------ Texto do exercício
Os representantes de 64 Estados foram tangidos pelos do P5 a boicotar a votação do TPAN, garantida por outros 124. Daí o estrepitoso placar de 122 a favor e dois foras - voto contra da Holanda e abstenção de Cingapura. Mais: o tratado está ratificado por 25 das 70 nações que já o assinaram. Se outras 25 também o ratificassem, entraria em vigor três meses depois.
Não por outra razão, o P5 está jogando com brutalidade nos bastidores, enquanto desvia a atenção da opinião pública para alguns de seus muitos conflitos menores e em outras esferas, como a tributária, a comercial e a monetária. Chega a fazer das tripas coração para que seja esquecida a grave mensagem que Stanley Kubrick lançou em 1964, com seu sétimo longa - o sarcástico 'Dr. Strangelove' - que por aqui virou 'Dr. Fantástico'.
------------
------ Entradas listadas
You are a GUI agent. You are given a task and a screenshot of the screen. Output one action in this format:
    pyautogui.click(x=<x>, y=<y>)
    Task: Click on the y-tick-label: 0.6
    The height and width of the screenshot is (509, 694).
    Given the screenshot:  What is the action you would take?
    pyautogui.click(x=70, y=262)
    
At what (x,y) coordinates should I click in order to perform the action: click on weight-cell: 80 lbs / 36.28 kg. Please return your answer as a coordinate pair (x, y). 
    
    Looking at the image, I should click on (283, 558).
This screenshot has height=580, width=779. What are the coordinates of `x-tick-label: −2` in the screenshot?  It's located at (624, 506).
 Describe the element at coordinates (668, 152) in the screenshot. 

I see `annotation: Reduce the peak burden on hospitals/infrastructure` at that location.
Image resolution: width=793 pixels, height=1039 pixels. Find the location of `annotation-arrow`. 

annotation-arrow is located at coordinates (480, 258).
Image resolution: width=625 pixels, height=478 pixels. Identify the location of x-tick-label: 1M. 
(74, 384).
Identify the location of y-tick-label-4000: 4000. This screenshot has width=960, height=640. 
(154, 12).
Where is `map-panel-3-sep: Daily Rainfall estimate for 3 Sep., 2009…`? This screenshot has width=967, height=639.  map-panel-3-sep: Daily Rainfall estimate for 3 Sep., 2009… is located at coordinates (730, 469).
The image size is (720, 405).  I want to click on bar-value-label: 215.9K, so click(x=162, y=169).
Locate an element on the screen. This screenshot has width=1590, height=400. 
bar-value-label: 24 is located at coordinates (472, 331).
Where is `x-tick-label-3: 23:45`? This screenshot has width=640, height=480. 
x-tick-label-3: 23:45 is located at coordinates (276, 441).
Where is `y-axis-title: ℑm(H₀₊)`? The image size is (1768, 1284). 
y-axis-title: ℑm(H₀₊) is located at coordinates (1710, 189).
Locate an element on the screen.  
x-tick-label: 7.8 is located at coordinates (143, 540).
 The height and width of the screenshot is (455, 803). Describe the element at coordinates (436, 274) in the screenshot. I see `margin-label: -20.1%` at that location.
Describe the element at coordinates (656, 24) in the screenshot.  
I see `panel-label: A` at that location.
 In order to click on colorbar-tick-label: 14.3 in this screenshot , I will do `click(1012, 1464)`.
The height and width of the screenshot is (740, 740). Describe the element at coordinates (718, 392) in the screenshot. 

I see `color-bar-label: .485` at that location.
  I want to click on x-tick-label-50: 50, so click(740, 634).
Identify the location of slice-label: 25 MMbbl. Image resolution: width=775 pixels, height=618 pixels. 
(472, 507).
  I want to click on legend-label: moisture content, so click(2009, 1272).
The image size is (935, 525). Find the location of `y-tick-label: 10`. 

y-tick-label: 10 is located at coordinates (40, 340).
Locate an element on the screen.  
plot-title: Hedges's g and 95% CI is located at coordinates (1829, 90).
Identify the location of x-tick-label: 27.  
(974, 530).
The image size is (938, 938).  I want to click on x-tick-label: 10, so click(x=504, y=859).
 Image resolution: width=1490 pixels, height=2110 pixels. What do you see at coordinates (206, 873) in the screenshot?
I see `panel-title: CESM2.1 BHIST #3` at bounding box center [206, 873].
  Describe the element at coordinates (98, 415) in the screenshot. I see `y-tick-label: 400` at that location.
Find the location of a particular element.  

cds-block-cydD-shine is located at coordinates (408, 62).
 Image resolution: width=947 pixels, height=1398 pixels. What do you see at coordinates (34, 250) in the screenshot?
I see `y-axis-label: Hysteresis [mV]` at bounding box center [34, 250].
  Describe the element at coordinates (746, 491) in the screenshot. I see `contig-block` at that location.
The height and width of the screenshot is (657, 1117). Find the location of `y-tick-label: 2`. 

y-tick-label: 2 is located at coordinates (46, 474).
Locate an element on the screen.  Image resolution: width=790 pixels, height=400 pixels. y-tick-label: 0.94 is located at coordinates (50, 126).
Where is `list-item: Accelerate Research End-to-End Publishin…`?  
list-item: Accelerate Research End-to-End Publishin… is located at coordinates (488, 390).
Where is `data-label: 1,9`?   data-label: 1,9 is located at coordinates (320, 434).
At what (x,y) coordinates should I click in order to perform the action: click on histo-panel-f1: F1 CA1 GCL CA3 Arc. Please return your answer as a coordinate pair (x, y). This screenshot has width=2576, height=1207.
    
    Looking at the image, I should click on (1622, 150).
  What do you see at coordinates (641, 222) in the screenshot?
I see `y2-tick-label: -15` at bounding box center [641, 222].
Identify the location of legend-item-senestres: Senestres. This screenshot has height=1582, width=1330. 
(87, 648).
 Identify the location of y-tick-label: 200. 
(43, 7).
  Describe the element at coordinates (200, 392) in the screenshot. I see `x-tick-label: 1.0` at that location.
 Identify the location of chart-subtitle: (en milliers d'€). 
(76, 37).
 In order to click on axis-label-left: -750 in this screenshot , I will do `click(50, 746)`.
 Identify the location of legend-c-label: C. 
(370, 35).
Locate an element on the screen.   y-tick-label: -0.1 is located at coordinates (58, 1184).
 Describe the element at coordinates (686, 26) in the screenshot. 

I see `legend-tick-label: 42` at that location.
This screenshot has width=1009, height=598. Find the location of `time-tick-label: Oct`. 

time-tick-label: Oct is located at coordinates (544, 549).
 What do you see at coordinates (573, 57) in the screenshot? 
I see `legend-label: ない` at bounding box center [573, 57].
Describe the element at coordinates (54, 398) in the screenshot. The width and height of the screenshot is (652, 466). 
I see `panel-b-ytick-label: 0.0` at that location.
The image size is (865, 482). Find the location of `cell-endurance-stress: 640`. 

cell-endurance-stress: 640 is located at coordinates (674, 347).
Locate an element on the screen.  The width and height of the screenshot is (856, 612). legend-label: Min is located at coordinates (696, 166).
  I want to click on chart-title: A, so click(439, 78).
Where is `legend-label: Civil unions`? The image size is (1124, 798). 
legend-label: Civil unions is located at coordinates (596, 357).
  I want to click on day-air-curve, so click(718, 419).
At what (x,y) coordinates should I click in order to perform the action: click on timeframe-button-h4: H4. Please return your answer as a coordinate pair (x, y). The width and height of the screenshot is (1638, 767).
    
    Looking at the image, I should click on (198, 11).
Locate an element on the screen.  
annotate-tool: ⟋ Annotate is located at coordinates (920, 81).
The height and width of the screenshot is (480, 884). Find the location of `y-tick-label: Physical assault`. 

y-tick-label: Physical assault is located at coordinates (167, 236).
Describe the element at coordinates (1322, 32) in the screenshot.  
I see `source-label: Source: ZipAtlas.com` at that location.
------------
- Exercícios propostos:
**A.** Enumere as outras esferas de conflito do P5 citadas no texto sobre o TPAN.
**B.** Segundo o texto sobre o TPAN, quantas nações já ratificaram o tratado?
**C.** Escreva a continuação do texto sobre o TPAN a partir de onde ele termina.

- Respostas por tarefa:
**A.** Tributária, comercial e monetária.

**B.** 25 das 70 nações que o assinaram.

**C.**
O filme não poderia ser mais didático ao escancarar o quanto a célebre doutrina da "dissuasão" jamais foi levada a sério pelos dois protagonistas da Guerra Fria, URSS e EUA. Em vez disso, montaram a dita "Máquina do Juízo Final" (Doomsday Machine), ameaça que retornou com tudo desde que a incerteza sobre a eclosão de uma guerra nuclear voltou ao nível dos treze aterrorizantes dias de outubro de 1962, os da "Crise dos mísseis de Cuba".
É o que explicaram dois dos mais respeitados experts, na edição da revista Foreign Affairs, de 6 de agosto. No artigo "The return of Doomsday", o ex-senador Sam Nunn e o professor Ernest J. Moniz realçam os fatores que mais elevaram as incertezas existenciais decorrentes de real possibilidade de tragédia nuclear: crescente desconfiança dentro do P5, em razão de novos conflitos geopolíticos, quando as novas armas hipersônicas se combinam aos avanços da inteligência artificial.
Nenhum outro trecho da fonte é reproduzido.